POST-APOCALYPTIC MYTHS BUSTED. PART IV.
Hi guys,
As many of you already knows, recently, in my work designing and analyzing concepts for another weapon from our game, I heard that there hasn't yet been a hard science fiction video game. In complete disbelief, I checked the Internet and
Wikipedia. It's hard to imagine my surprise when I came up empty handed.
Yes, the international gaming community has industry standard space operas (
Star Wars: Knights of the Old Republic,
Mass Effect, etc.); space westerns (are you waiting for
Firefly too?); purely apocalyptic/post-apocalyptic games (
Fallout,
Metro, etc.); cyberpunk (
Deus Ex,
Syndicate, etc.); steampunk (
Arcanum, Dishonored etc.); alternate history games (
Command and Conquer) and more.
But it turns out that no one has yet made a completely hard science fiction game, despite the fact that since the time of H. G. Wells, it has been considered the original science fiction genre. The difference lies in its strict adherence to scientific laws firmly established at the time of writing. What really made these books stand out was their detailed scientific and technical basis and their realistic extrapolation from that.
It turns out that the relentlessly scientific approach that we've been building into every nook and cranny of our setting since the beginning has the potential to make After Reset RPG the first hard science fiction video game in history.
After discussing this discovery with our team and gaming journalists, I decided to summarize and share some of the most enduring classic myths about life after the apocalypse that we intend to do away with in our game. I remind you that this is intended for an adult audience, and in order to convince that audience of the reality and authenticity of our game, and by the same token to allow the game to really let the players immerse themselves in their characters – it needs to be truly scientifically convincing as well as being based on facts and real world experience.
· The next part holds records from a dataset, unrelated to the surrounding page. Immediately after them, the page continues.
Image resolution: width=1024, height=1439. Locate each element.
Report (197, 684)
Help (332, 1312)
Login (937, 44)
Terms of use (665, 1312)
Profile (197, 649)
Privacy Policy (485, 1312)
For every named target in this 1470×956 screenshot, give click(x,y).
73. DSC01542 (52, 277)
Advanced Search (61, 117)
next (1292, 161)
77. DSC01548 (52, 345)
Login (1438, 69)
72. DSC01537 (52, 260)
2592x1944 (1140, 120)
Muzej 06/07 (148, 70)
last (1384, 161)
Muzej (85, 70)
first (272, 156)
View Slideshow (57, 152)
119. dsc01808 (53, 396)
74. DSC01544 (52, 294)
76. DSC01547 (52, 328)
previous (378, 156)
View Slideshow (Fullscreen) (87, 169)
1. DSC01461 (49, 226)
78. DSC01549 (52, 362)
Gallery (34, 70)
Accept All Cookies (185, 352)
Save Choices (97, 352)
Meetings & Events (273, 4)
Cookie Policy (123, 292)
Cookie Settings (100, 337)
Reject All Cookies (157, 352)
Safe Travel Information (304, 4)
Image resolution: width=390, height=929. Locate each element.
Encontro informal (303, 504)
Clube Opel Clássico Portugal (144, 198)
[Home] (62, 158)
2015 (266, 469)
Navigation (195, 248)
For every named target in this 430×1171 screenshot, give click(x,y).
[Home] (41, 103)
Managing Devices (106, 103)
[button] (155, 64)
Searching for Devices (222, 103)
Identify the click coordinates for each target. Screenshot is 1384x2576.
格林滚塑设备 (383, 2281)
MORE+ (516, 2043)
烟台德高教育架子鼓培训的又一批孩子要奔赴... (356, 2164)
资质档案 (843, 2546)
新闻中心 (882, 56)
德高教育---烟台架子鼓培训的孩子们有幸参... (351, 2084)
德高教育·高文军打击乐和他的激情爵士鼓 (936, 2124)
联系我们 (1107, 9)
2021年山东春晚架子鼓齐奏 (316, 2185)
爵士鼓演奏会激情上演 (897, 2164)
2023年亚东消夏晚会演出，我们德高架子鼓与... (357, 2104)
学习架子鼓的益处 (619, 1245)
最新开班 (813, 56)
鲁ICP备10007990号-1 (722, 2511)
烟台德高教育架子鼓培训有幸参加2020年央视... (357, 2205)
Well, what are we waiting for? Pour yourself a glass of something cold, lean back in your chair and let's keep busting those classic movie and video game myths about life after the end of the world.
You can read the first part here:
Post-Apocalyptic Myths Busted. Part I.
You can read the second part here:
Post-Apocalyptic Myths Busted. Part II.
You can read the third part here:
Post-Apocalyptic Myths Busted. Part III.
MYTH #11: CONSTANTLY MIGRATING RAIDERS
Myth: Total chaos and submissiveness reign in the world. In all four corners of the earth, roaming bands of raiders threaten, rob and murder the simple peaceful settlements and scattered solitary homes of other less aggressive groups of survivors.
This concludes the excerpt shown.